You are assuming that laws/rights operate on basic properties like learning or remembering, but they operate on goals (e.g. humans can run, but there is no speed limit for a pedestrian. But if we learned to run at 100mph somehow, a limit would be introduced). The goal is to motivate creators to create on terms that would be fair enough and useful for a society. If you “generalize” their work at such scale, it is a very different situation, like when you are using a sidewalk for robots running at 100mph and demotivate anyone from using it.
Services like search, translation, recommendations, etc. are all dependent on training data
There is an obvious benefit in being represented in search results and recommendations.
> If you “generalize” their work at such scale, it is a very different situation, like when you are using a sidewalk for robots running at 100mph and demotivate anyone from using it.

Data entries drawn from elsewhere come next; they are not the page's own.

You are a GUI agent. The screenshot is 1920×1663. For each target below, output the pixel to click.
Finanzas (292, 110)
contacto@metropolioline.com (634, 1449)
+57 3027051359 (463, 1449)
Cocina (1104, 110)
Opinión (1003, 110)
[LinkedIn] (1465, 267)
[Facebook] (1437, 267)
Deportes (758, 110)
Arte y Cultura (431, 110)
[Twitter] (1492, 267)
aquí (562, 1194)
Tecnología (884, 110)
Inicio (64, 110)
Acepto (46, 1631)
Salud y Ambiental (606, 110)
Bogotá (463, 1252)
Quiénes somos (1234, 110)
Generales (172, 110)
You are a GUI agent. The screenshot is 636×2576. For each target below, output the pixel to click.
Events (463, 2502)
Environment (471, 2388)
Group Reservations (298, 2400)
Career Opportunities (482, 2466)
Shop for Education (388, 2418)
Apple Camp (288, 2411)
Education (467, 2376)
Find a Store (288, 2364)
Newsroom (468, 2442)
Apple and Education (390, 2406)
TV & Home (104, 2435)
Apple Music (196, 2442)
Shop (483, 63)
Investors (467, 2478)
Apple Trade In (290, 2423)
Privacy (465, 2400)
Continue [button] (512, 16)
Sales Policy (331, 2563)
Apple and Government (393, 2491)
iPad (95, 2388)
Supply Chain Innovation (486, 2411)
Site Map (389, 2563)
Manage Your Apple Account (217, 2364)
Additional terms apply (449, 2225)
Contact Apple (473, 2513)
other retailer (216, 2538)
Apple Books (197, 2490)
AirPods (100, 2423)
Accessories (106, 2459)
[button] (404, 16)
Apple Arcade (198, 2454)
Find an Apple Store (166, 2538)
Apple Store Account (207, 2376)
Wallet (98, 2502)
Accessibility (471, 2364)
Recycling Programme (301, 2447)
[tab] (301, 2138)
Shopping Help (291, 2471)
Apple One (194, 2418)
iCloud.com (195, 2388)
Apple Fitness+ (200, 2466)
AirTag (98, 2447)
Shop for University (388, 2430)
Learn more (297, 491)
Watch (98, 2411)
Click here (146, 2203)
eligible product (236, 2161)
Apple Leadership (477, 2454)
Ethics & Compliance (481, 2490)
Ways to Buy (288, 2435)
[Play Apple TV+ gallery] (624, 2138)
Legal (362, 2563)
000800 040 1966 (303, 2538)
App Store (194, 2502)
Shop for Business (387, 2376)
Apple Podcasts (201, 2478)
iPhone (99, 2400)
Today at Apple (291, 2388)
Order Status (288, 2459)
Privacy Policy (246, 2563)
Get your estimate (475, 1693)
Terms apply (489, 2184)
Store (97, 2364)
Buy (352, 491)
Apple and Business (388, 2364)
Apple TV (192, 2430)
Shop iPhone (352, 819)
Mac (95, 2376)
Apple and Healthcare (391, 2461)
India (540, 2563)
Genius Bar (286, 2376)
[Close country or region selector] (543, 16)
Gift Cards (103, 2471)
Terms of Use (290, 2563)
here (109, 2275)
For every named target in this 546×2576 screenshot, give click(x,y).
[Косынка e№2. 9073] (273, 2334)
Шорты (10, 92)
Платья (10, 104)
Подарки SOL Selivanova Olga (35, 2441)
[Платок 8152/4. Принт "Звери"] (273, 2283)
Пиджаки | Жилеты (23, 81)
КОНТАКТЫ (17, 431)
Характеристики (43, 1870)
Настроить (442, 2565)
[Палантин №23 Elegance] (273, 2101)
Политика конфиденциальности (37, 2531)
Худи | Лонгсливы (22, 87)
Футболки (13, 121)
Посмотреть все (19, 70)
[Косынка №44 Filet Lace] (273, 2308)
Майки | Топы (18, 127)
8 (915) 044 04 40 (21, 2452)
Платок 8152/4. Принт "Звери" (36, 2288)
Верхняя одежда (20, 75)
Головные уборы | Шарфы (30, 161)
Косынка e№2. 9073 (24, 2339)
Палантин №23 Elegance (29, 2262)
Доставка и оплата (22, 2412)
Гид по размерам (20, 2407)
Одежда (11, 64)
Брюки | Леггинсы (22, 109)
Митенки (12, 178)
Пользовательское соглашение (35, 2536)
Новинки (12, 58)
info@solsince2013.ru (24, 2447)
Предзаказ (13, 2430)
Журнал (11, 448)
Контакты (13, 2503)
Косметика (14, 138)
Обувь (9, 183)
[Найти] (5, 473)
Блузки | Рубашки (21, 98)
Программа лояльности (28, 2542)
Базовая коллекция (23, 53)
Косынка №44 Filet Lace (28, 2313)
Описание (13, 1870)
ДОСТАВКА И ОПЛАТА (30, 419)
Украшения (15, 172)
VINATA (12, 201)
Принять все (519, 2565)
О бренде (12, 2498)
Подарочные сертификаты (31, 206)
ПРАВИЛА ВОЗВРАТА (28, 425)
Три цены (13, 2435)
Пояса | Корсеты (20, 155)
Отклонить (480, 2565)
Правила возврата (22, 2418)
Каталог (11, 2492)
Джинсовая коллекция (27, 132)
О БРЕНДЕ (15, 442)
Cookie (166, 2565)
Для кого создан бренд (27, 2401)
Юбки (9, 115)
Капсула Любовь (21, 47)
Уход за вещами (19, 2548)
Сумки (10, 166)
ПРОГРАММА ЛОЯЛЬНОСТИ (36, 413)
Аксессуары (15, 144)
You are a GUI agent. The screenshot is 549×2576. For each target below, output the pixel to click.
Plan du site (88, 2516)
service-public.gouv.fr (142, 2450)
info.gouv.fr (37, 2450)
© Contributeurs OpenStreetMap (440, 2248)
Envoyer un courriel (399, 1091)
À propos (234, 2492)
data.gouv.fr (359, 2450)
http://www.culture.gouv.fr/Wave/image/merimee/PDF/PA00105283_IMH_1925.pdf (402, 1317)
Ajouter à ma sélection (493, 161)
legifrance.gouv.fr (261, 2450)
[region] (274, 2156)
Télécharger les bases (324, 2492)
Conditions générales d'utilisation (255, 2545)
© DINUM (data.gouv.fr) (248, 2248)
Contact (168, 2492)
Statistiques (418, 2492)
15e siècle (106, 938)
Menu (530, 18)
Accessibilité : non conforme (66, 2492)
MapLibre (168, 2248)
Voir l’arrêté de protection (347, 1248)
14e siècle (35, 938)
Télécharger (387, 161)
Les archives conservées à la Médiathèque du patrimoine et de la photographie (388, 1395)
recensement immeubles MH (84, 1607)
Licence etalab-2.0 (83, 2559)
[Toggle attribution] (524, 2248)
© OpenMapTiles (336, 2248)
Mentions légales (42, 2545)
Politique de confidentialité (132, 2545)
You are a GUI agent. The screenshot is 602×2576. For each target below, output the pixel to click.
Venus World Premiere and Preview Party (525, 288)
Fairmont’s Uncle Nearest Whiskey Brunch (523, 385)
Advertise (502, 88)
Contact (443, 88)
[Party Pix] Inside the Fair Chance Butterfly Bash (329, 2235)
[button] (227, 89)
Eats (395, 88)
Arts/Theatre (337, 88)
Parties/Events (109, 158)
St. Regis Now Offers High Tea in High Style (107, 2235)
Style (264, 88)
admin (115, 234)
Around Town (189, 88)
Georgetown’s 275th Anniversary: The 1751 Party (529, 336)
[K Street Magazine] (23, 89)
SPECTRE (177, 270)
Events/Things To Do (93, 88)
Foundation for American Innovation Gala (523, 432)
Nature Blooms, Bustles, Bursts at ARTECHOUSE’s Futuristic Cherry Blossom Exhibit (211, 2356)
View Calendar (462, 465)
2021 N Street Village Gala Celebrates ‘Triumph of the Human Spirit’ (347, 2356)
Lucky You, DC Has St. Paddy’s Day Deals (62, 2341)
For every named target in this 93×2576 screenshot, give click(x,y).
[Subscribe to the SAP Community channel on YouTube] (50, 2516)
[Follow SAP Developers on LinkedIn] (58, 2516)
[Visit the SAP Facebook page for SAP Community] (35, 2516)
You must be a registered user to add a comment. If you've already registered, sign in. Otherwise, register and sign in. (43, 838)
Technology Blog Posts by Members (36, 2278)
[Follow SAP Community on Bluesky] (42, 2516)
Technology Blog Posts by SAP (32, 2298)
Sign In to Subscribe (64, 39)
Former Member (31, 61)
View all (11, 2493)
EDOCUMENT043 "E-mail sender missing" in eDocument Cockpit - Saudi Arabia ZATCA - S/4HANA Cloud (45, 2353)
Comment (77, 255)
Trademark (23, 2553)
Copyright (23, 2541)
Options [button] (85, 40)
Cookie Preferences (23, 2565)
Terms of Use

I don't understand what you're trying to state.
If you make fun of someone on national TV, someone doesn't like it either. It doesn't mean that it should be illegal.
The point of attribution and copyright is to create a creator/inventor-friendly environment. The copyright law used realistic points in a problem space to provide it. These new AIs enlarged the problem space, but it doesn’t mean that the initial idea of copyright is not applicable to them by default, or should not be. It’s okay to vote for or against that, but the potential systemic effect of that vote should also be kept in mind.
I hope this makes more clear why I used this analogy.
> The point of attribution and copyright is to create a creator/inventor-friendly environment.
They're building a class, but, beyond that, I'm not really confident there are any parties that feel like they've been harmed by what they're claiming is a violation. Microsoft didn't just copy repositories from GPL licensed code, but from other companies too. Why didn't these companies care?
It is a good counter point though, as Waymo has released datasets that can only be used under a license. While at the same time, GitHub did not initially use discretion for people who had agreed to their terms of service and were using their hosted repositories.
While I think the legal system might lean towards enforcing consent to use the data in certain circumstances, on the technical side, if it's really a generalization that is resulted from training, the initial data is meaningless in the final model. It could be argued that it did not harm this company economically because the model trained without the data would still have an almost equivalent financial impact.
> It’s okay to vote for or against that, but the potential systemic effect of that vote should also be kept in mind.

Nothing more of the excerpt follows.